Data shown:
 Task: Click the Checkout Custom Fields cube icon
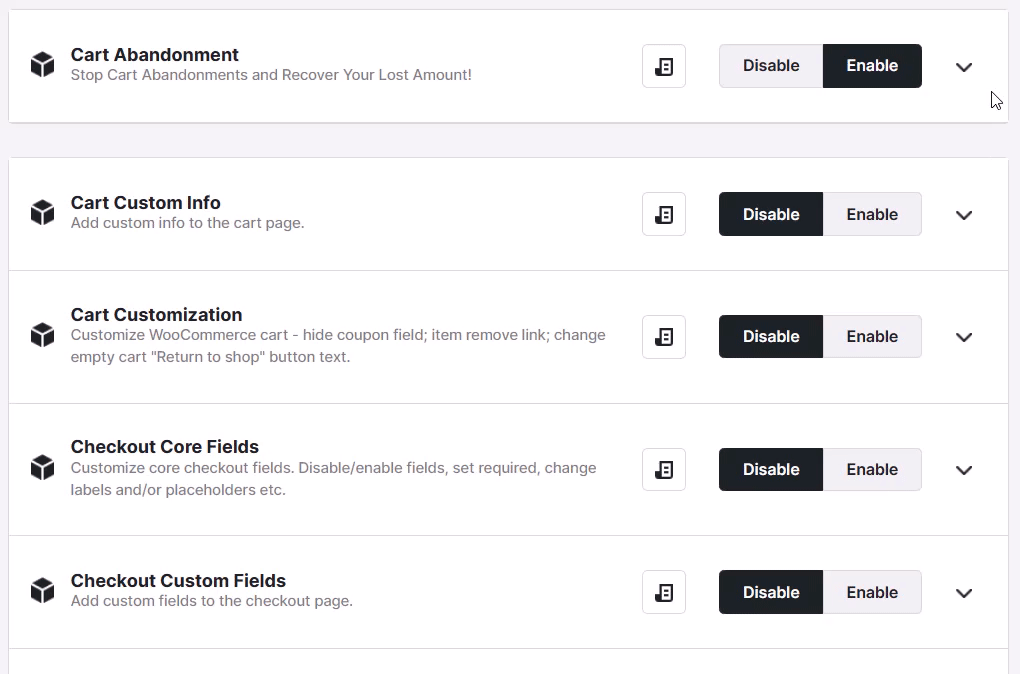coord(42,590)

...

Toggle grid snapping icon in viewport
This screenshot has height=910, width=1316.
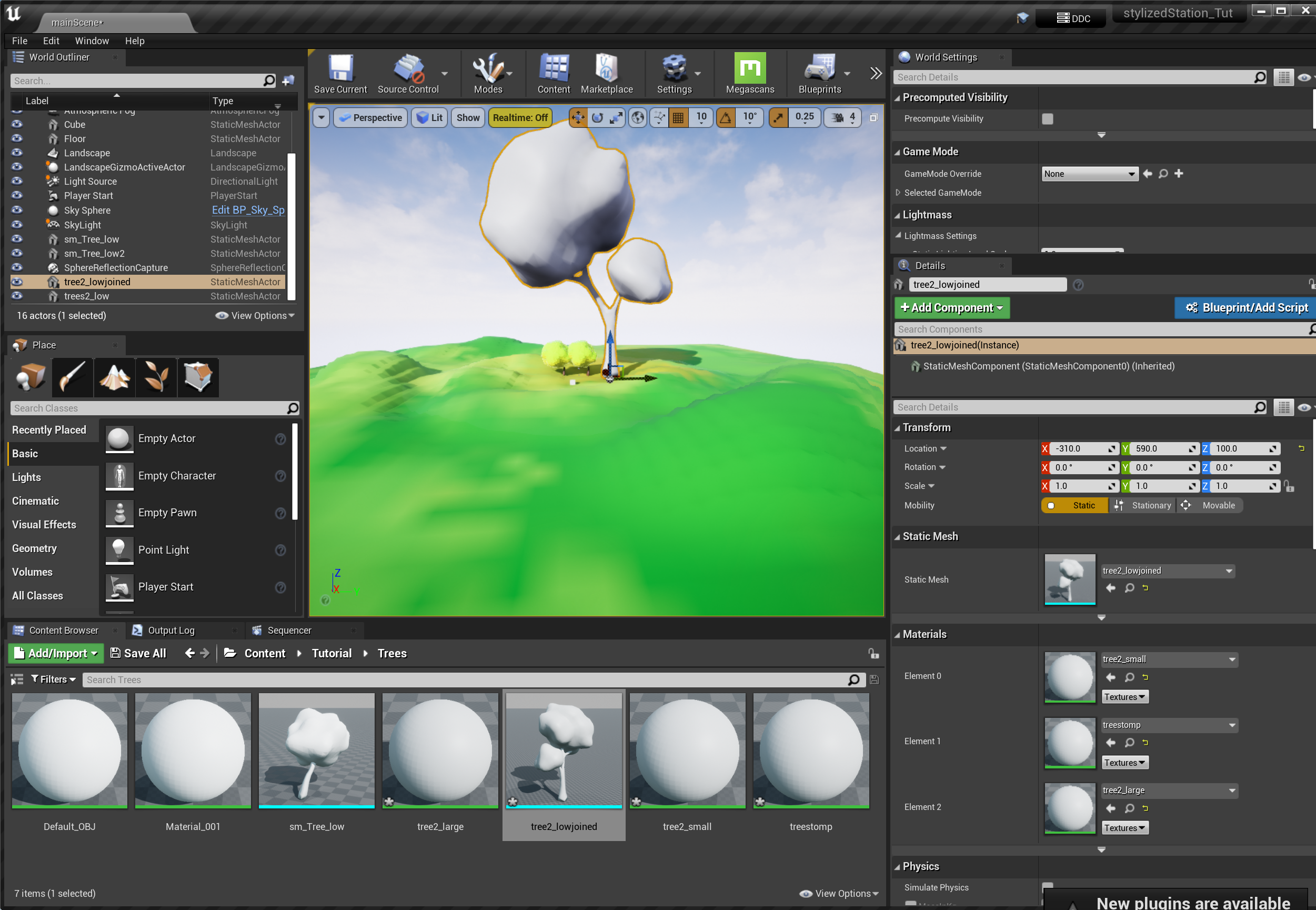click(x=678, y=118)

Instructions to follow: Could you switch "viewport" to "canvas" in the data, beginning at the line that has "Toggle grid snapping icon in viewport" and stopping after the one with "click(x=678, y=118)", and give those lines back otherwise unchanged, with the pictures left out?

Exercise solution:
Toggle grid snapping icon in canvas
This screenshot has height=910, width=1316.
click(x=678, y=118)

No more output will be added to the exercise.